14 Şubat akşamından herkese selamlar. Böyle bir yazı yazmayalı uzun zaman olmuştu. Aslında uzun zamandır hiçbir şey yazmıyordum ama anahtar kelime, bağlantılama, optimizasyon derdi olmadan ilk defa bir yazı yazıyorum. Blog dünyasına hızlı bir giriş yapmıştım. Yaptığım işi seviyordum. Bu son iki cümleyi yazınca neden notlarımın düşük olduğunu anladım. Moralim bozuldu yine, akşam akşam. Bu aralar hep düşük seviye moral ile yaşıyorum. Bittim artık. Duyan var mı? Bittim!

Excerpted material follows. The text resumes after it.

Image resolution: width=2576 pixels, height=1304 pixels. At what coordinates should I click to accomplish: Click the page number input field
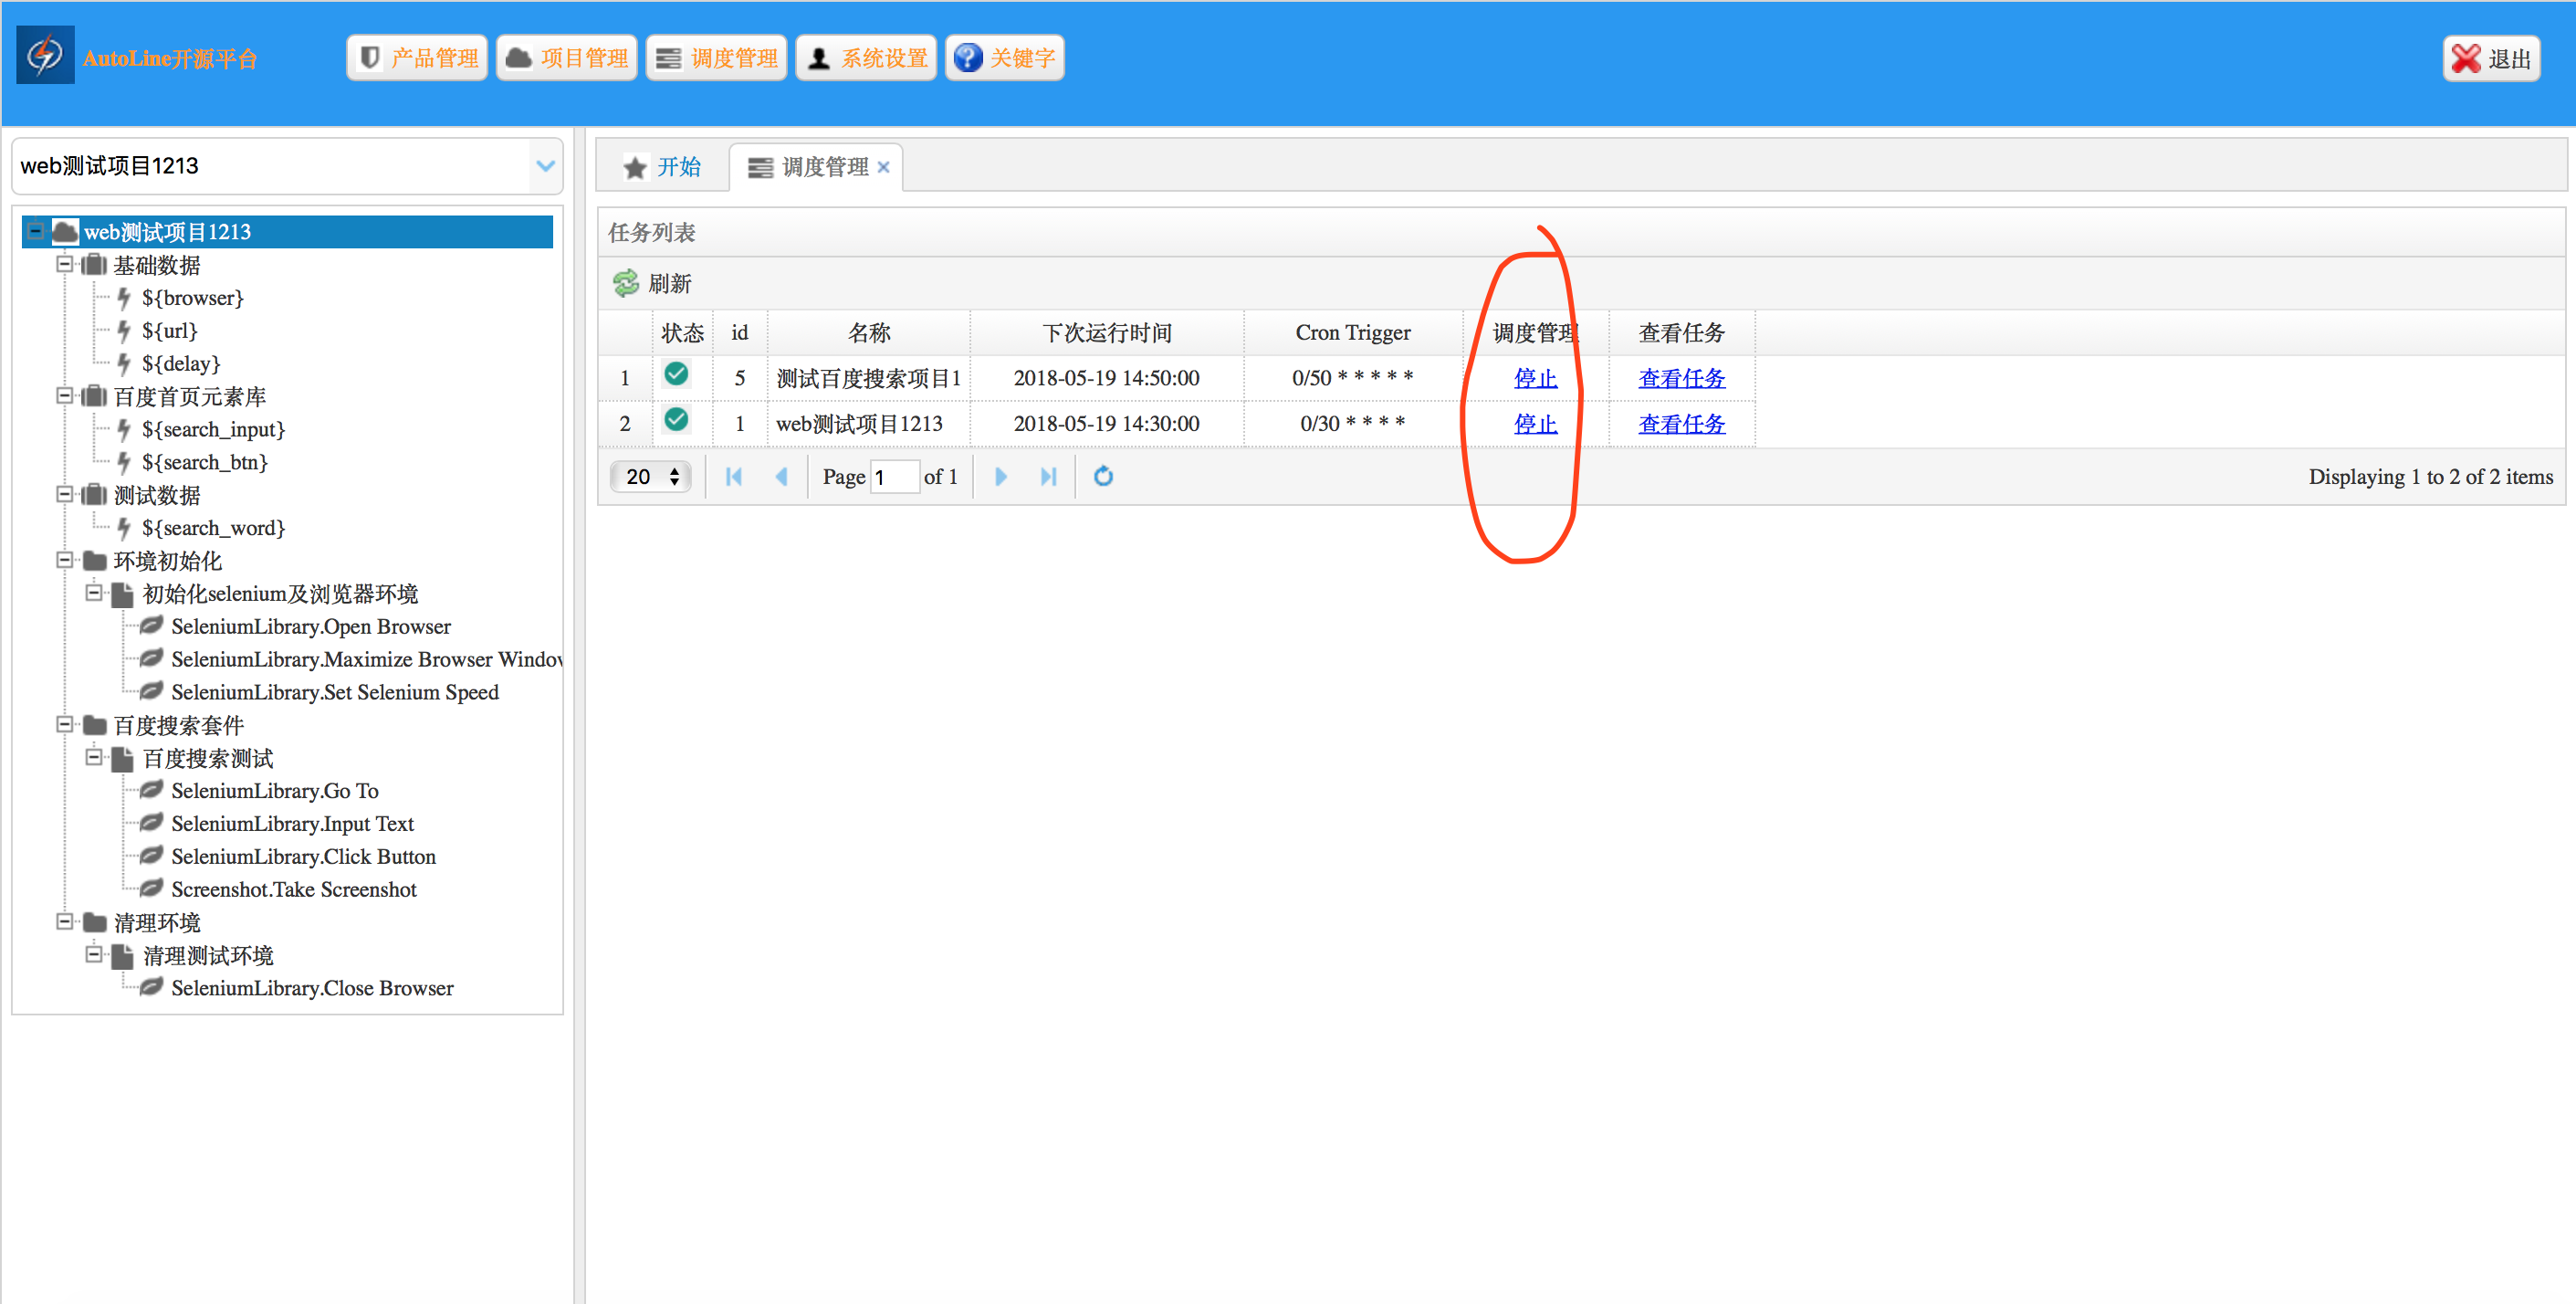click(895, 477)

Kafamın içinde susturamadığım çığlıkların dansı var. Düşünmekten yapamadığımı fark ediyorum. Hani derler ya, bir işe başlamadan önce iyi düşün diye, işte ben düşünme işini çok fazla abartıyorum sanırım. Yeni mottom: kervan yolda düzülür. Bu yazıyı yazmak için de düşündüm epey. Kafamda birçok şey yazıp sildim. Not defterini açıp yazmaya başlayınca çok farklı şeyler çıkar oldu. Yine de ben şablona sadık kalayım. Başlık başlık devam etsem daha iyi olacak. Çünkü kafamda bir dolu tilki var ve anlık olarak hangisini en çok beslersem o yazıya dökülüyor. Belki başlık bir sınır olur öteki düşünceler için.

Neden Yazmadım?

Hayatın bir akışı var. Ve maalesef inişli çıkışlı bir akıştan bahsediyorum. Belki de hayatın tadı akışında gizlidir. Her neyse. Gerçekten yazmayalı o kadar zaman oldu ki blogdan da haberim yok. En son orada duruyordu ama son içeriği ne zaman yayınladığımı hatırlayamıyorum bile.

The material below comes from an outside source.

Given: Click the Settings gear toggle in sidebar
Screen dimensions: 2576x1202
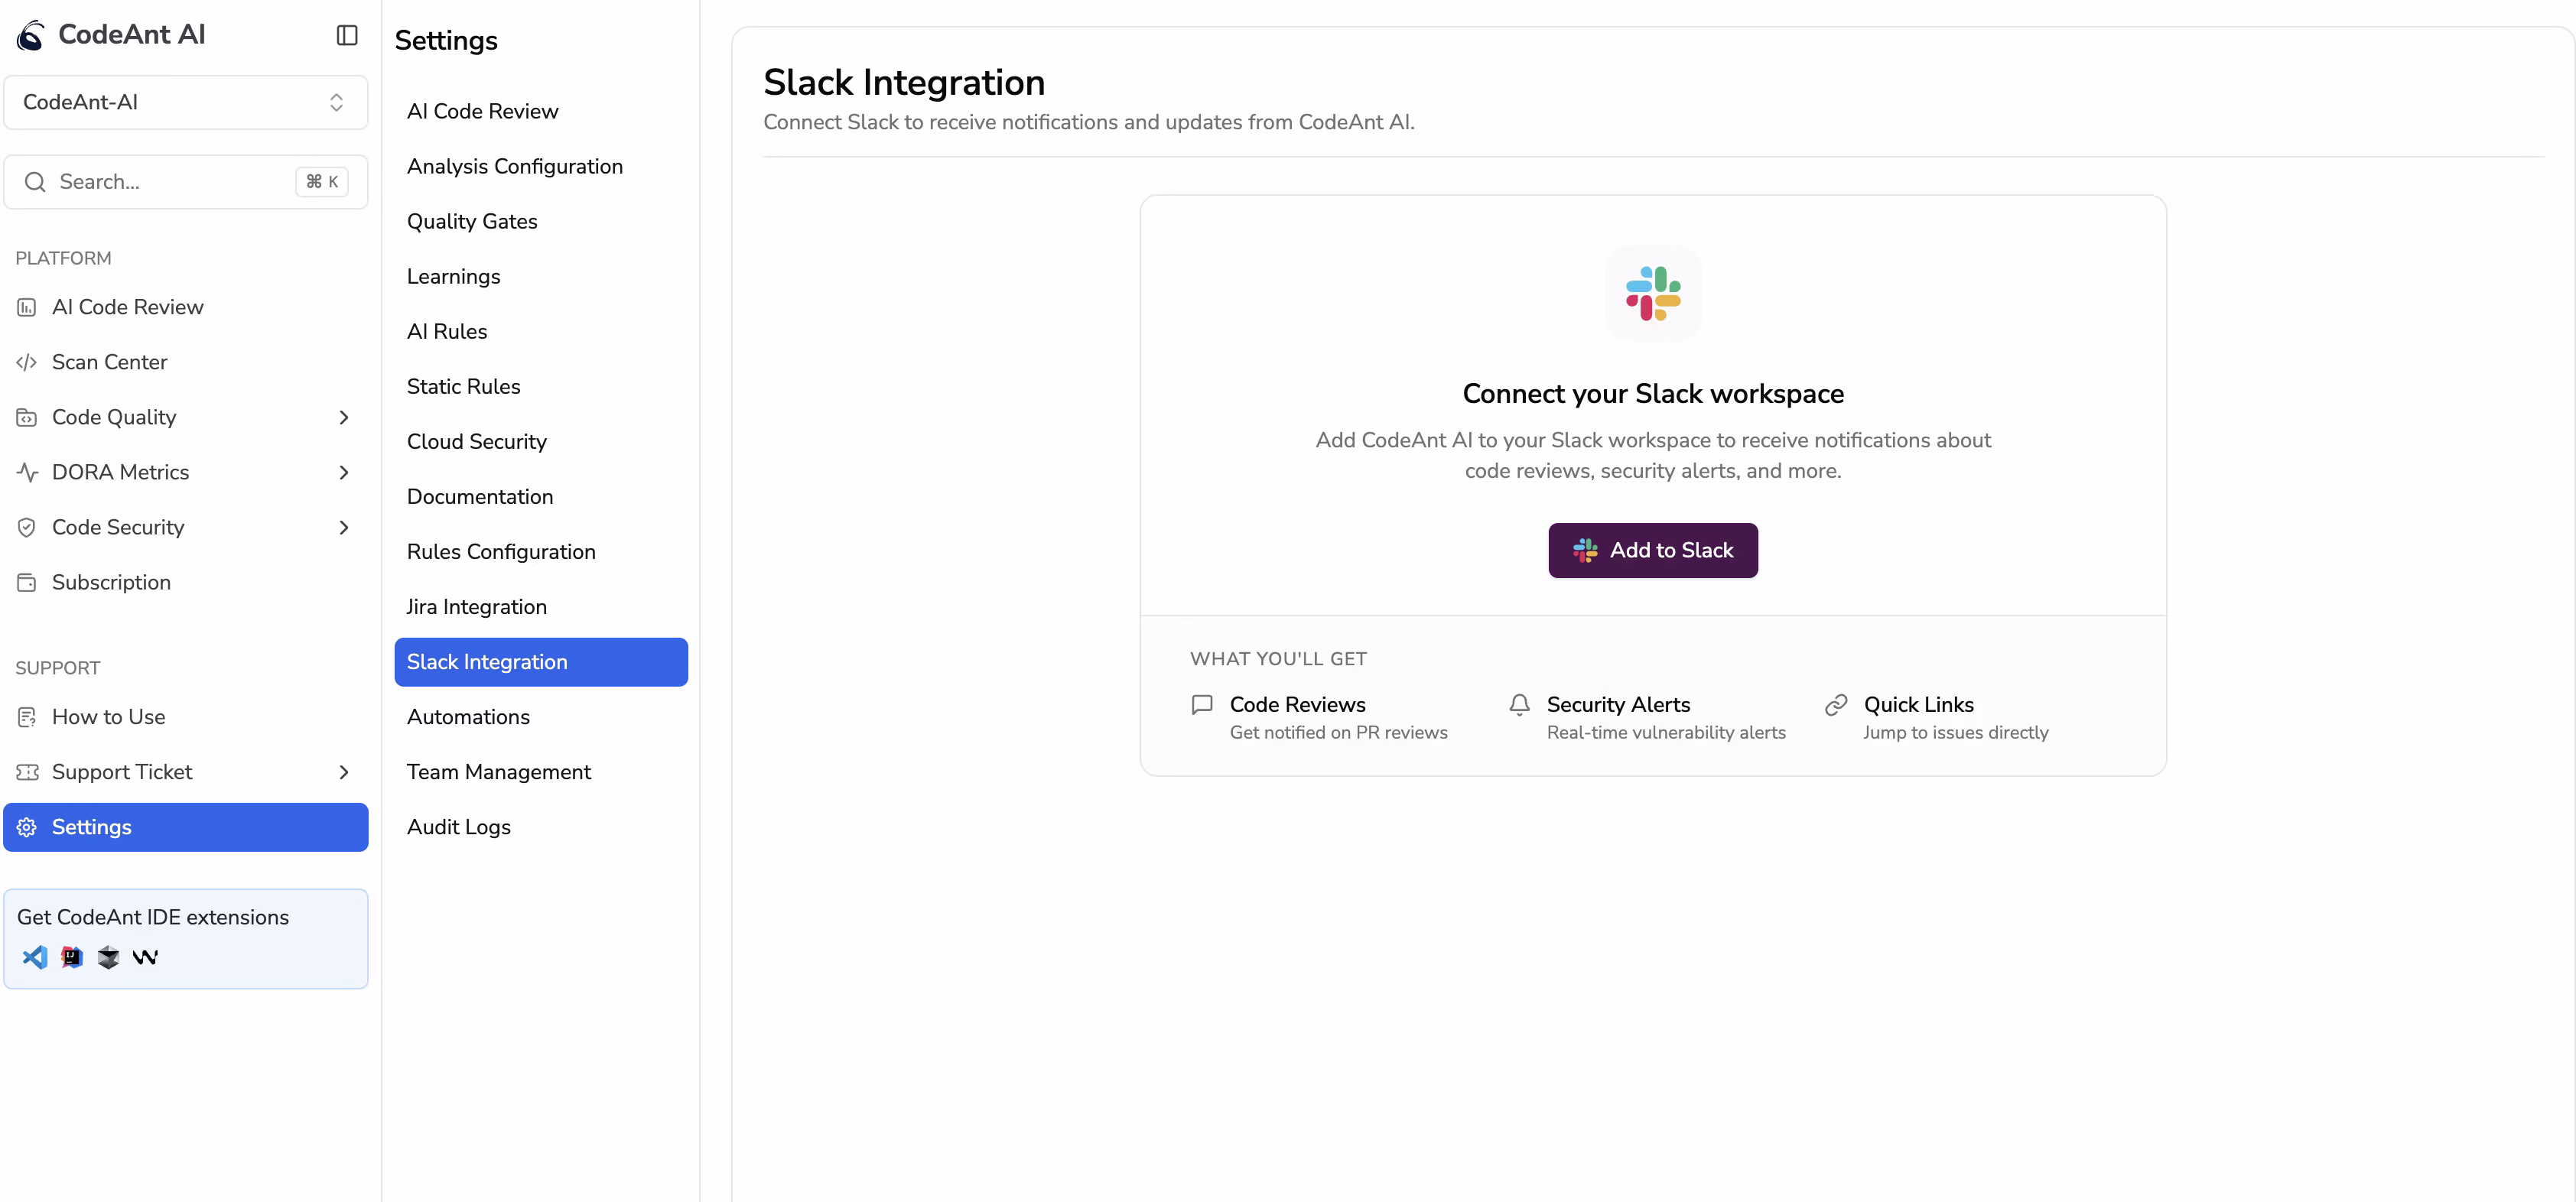Looking at the screenshot, I should pyautogui.click(x=27, y=827).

En son bahar dönemindeki sınavlara çalışıyordum. Bu sebeple yazmaya ara vermiştim. Sonra o sınavlar bitti. Başka bir sınav çıktı. Yazacağım konuları maddeler halinde yazmıştım Temmuz ayında. Hatta o kağıdı dün yırttım. O kağıtta yer alan hiçbir şeyi yazmamışım. Gerçekten planlama konusunda berbatım. Neyseki Ağustos ayındaki sınavdan sonra bir iki yazı yazdım sanırım.

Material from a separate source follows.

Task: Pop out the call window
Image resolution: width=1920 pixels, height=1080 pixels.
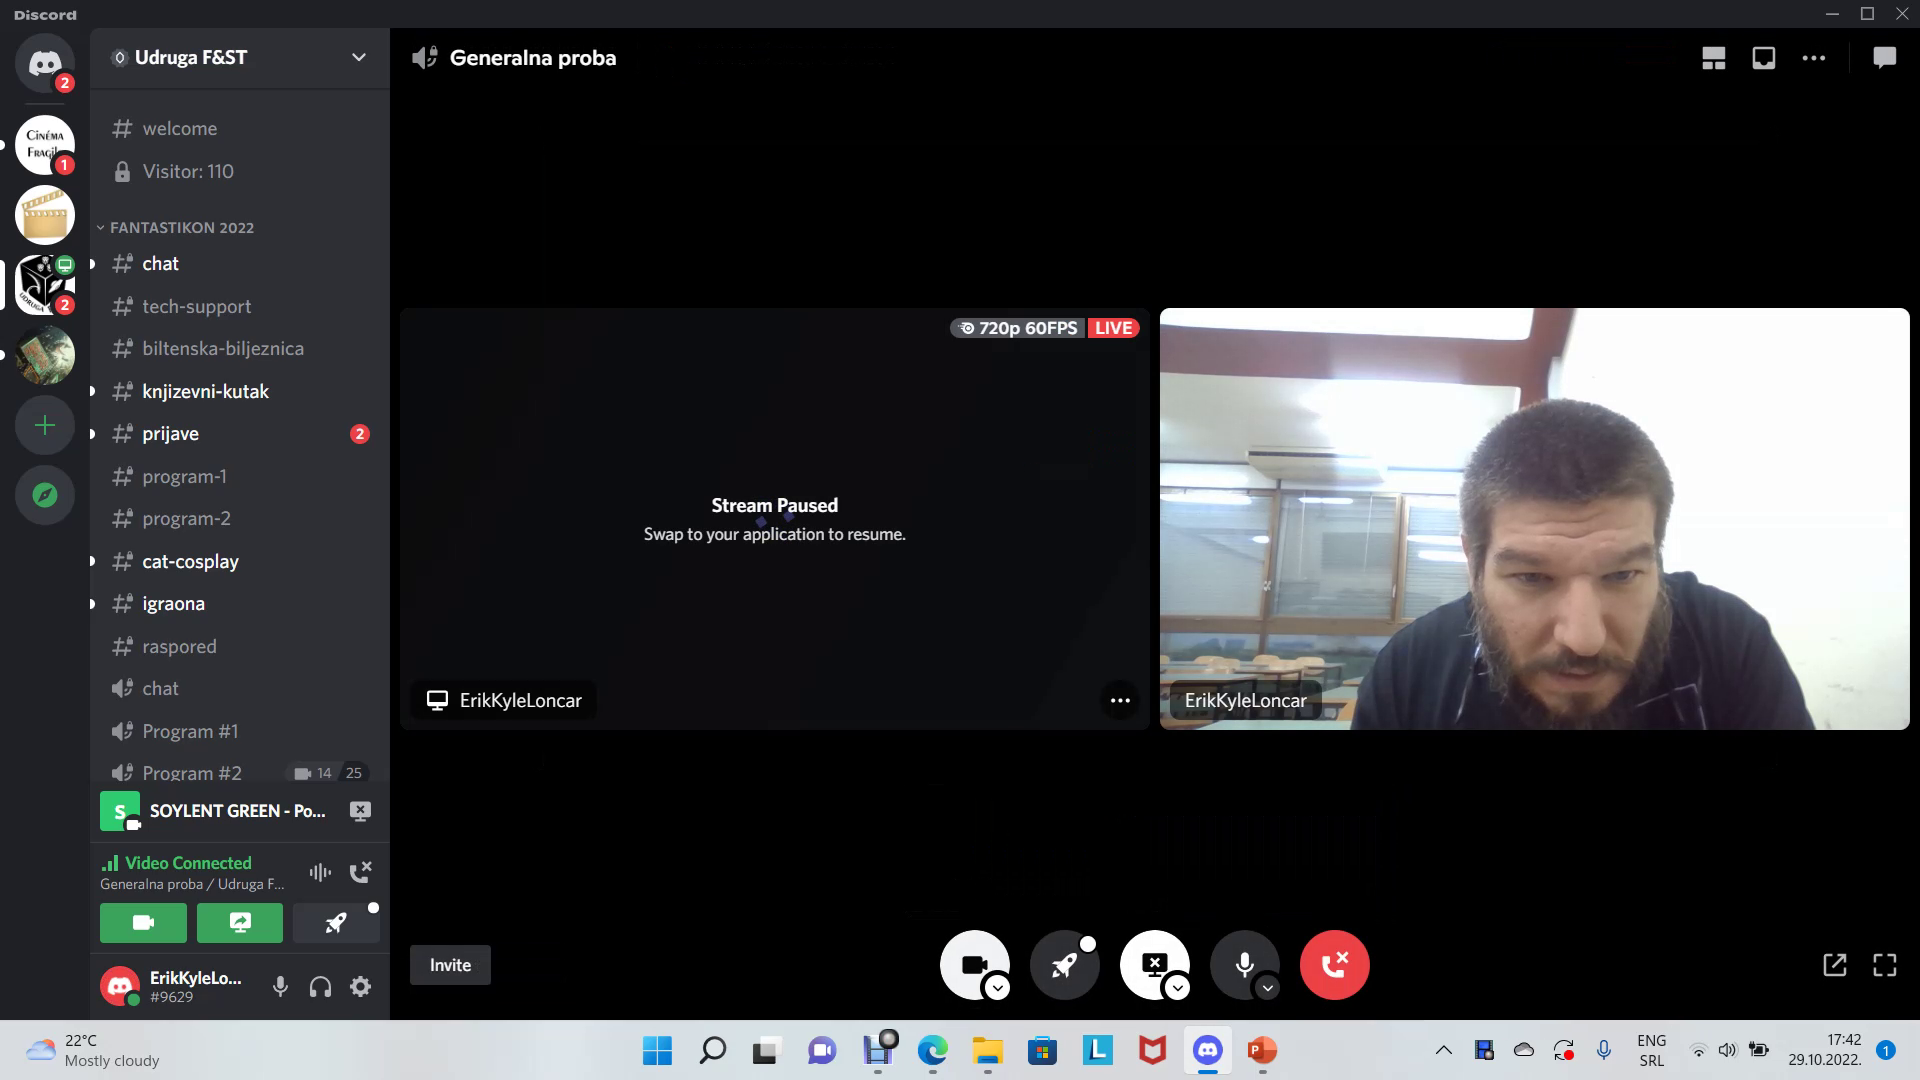Action: [1835, 965]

Ahh! Merak edip siteye baktım ve Mayıs ayından sonra sadece 4 yazı yayınladığımı gördüm. Hiç iyi değilim şuan. Neden böyle yapıyorum anlam veremiyorum. Oysaki blog için çok fazla hedefim vardı. O dönem günlük en yüksek ziyaretçi sayısına da ulaşmıştım. Tam 799 kişi bir günde sitemi ziyaret etmişti. Şu an çok kötü oldum. Yazmaya devam etseydim ben o sayıyı birkaç bine çekmiştim çoktan. Şu an mı? Yazmadığım için çok düştü tabii. Günlük 300-500 tekil ziyaretçi aralığım var. Blog için yeni bir başlıkla devam edeyim.

Ne Olacak Blog İşi?

Bir şey olacağı yok efendim. Ben bu tembellikle burnumu kaşıyamam artık. Bilmiyorsunuz ama şu anda 3 alan adının sahibiyim. Histasyon sadece bunlardan biri. Diğerlerini de 6-9 ay önce almama rağmen boş bıraktım. Şu anda ikisinde de İngilizce yazılar var. Biri için 5 tane yazı yazmıştım ama ona Mayıs’ta yazmıştım hepsini sanırım. Sonra bıraktım. Diğerini de doğum günümde almış olabilirim. Önce bir Türkçe yazı yayınladım. Sonra o yazıyı buraya taşıdım ve onun yerine İngilizce bir yazı yayınladım. O da öyle duruyor.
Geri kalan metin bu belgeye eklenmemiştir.